On the latest episode of the Hyphen-Tanner Comics Podcast, Ryan and I were lucky enough to talk with Joe Keatinge, professional comics writer extaodinaire. Joe started in the business by working his way up through the Image offices, eventually co-editing the Popgun anthology before making the leap to freelance writing where he published his creator-owned project, Hell Yeah! with artist Andre Szymanowicz through Image. That lead to a writing gig on the relaunch of the Extreme titles where Joe penned the new Glory. It was his work on Glory that would open the doors from him to write for Marvel and DC.
Of course, I recommend listening to the podcast first and foremost, but because Joe had so much valuable information to share, I thought it would be a good idea to include a blog post as well. First, to recap Joe’s path as he “broke into the industry,” and then to let Joe, himself, go over one of his scripts for you and breakdown his process.
I. What came across to Ryan and I as we talked to Joe was not only did he have to play the long-game in order to reach this point in his career, but he never stopped hustling or looking for that next opportunity. He got his foot in the door at Image and did whatever they needed, including running convention booths for the likes of Eric Larsen and Robert Kirkman. Then when he was offered a chance to color flat some comics, he took it even though he wasn’t quite sure how it was done. He said “yes” when an opportunity presented itself and figured things out along the way.

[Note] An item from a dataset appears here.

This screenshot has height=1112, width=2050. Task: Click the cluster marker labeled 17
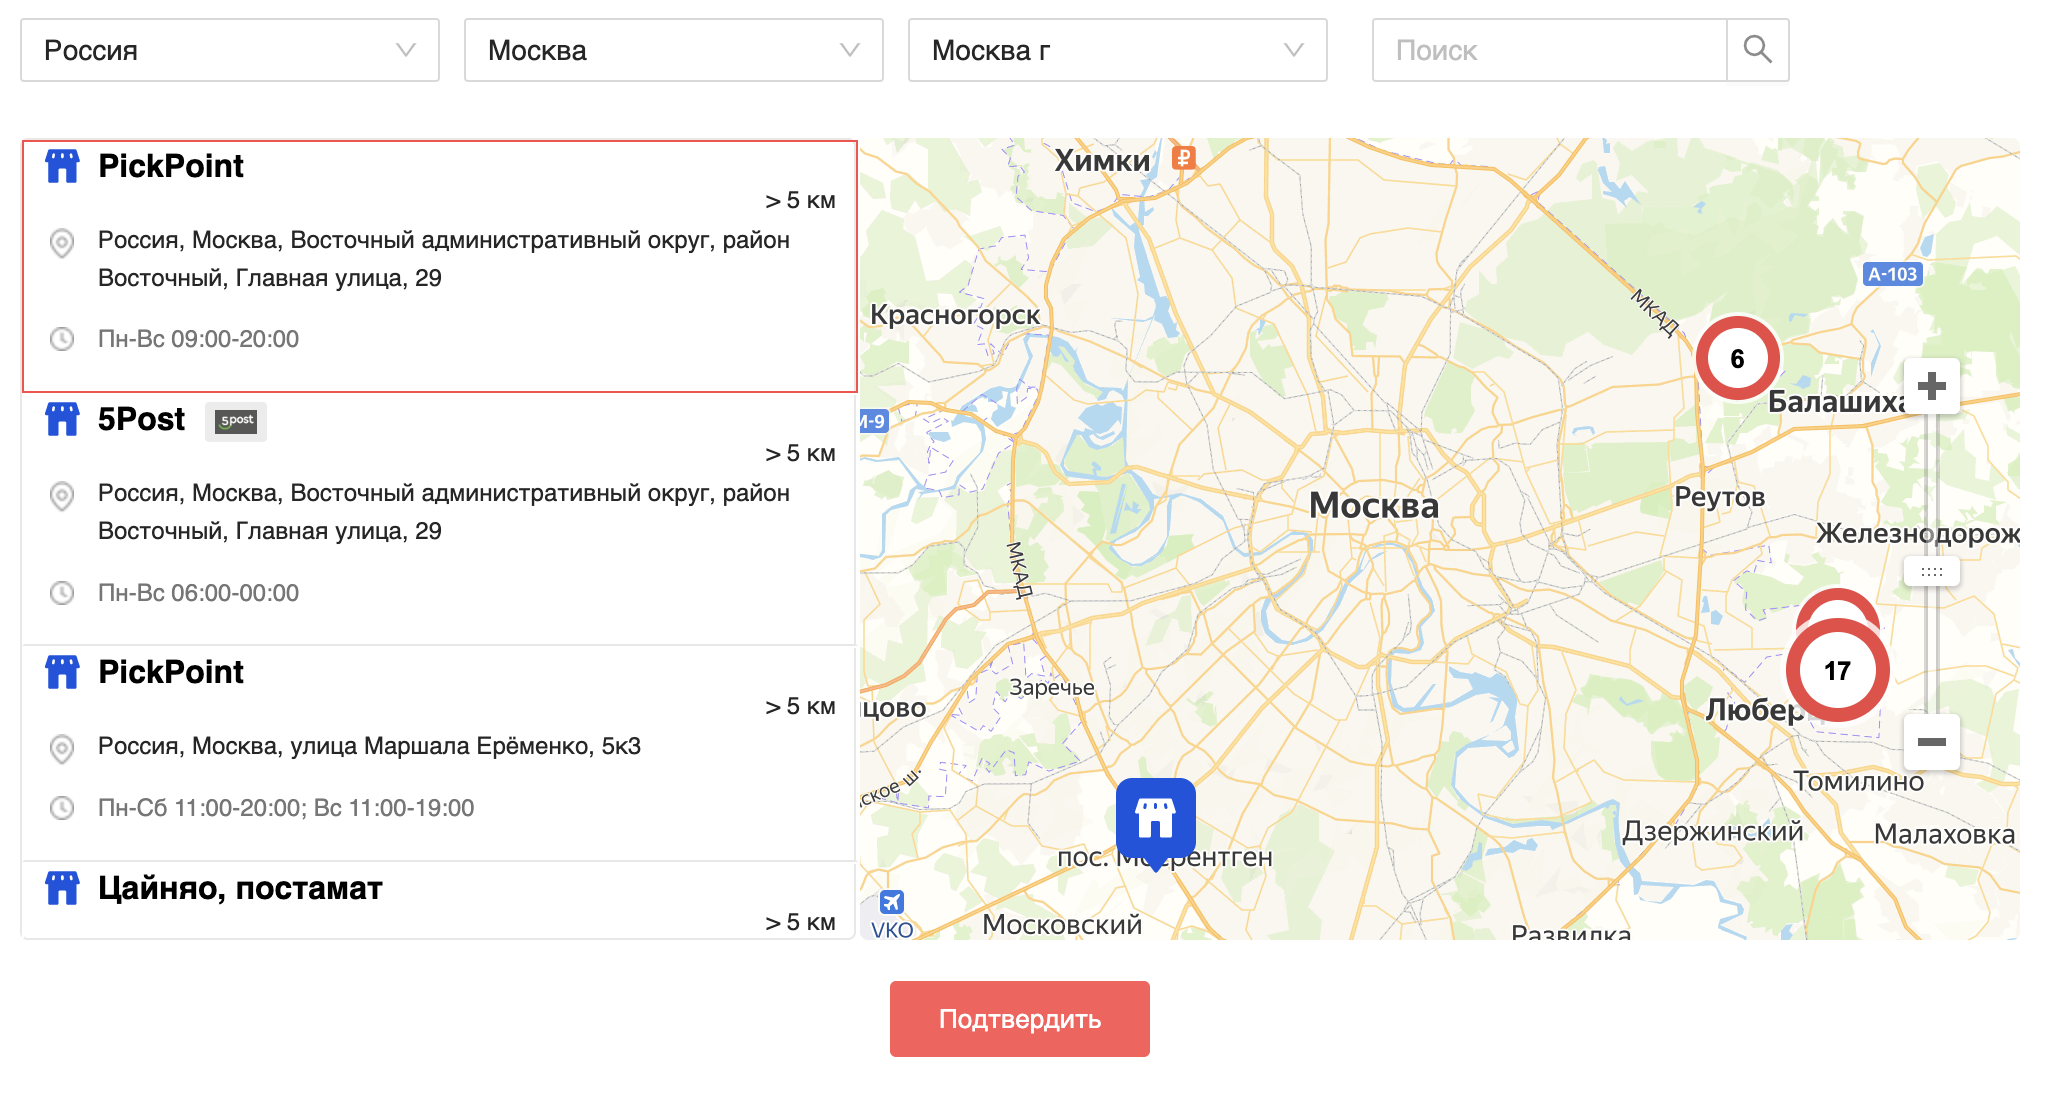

This, of course, comes with the caveat that you still have to be good at what you’re doing (or at least reach that point fairly quickly once you start). As Joe said, someone can do all of what he just described and have it still not work out. If his Hell Yeah! script hadn’t been good, he wouldn’t have gotten the Glory gig, and if that hadn’t blown the Marvel editors out of the water, they wouldn’t have given him the job on Morbius. You still have to be at the craft, and part of that is understanding the job of comic script writing.

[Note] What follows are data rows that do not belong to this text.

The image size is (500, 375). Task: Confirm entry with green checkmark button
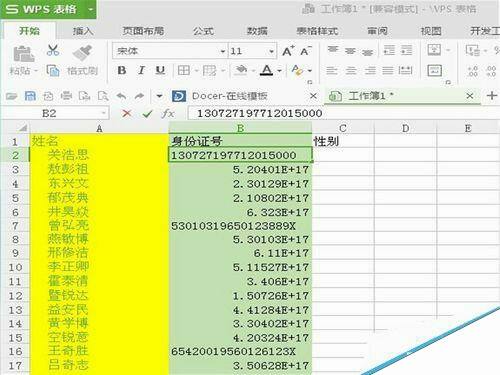[147, 114]
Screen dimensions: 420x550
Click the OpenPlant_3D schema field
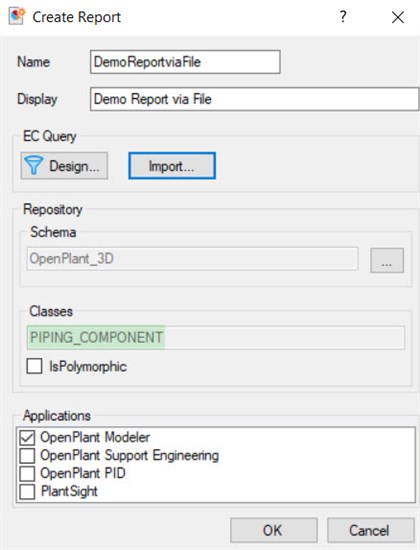point(192,259)
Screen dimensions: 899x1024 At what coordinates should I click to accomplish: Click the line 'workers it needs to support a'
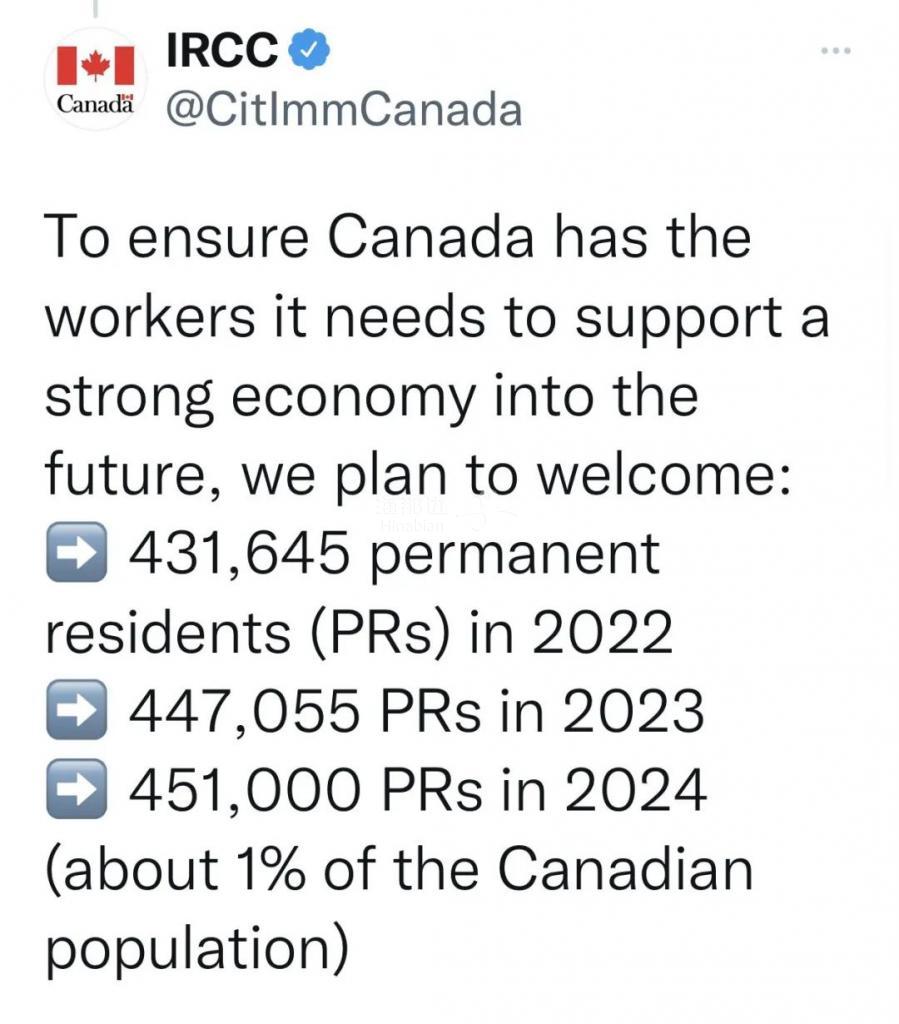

Alright, so on that note, let’s let Joe go over one of his scripts. To see the script he’s referring to, click here.
II. JOE KEATINE:
The attached script was my contribution to Riley Rossmo’s anthology, DÍA DE LOS MUERTOS entitled ‘Day Of the Dead 3000′. Beyond the surface level goal of telling stories connected into the themes of the Mexican Day of the Dead, the idea was to have Riley experiment with a number of styles. A lot of the stories — and they’re all quite good, including contributions from Peter Panzerfaust’s Kurtis J. Wiebe, Sheltered’s Ed Brisson, Ghosted’s Joshua Williamson, among many others — were either centered on crime or horror, usually with some really touching, somber moments. So, I decided to do a entirely over-the-top, somewhat drug-fueled look at the insanity of 1970s comics, specifically Jack Kirby’s 2001: A Space Odyssey and R. Crumb’s Zap Comix, while still telling a story with a larger theme and something of an emotional core. I thought it would be a great way to push Riley into doing something stylistically he hadn’t attempted before and I couldn’t be happier with the results. He absolutely killed it, as did colorist Megan Wilson.
A couple things on a technical level — it says “Draft 1.0”, but that’s a bit of a misnomer. What that actually means is it’s the first draft I think is suitable for human consumption. The truth is this is already quite a few drafts in. I also work a bit differently than most people, in that I do a lot of the rewriting very early on — in both an outline phase and as I’m writing. And then a bit more. And then I get to the level this script was at where I feel I can send it to someone else without having them think I’m insane. Then there are usually more changes. In most cases I usually rework up through a draft ‘2.0,’ but every single project is different.
The main point to stress is this — the way I work may be entirely different than what works for you and your collaborators. Unlike screenwriting, there is no set format. What’s important more than anything else is communication and in the end, whatever works for you — that’s what works.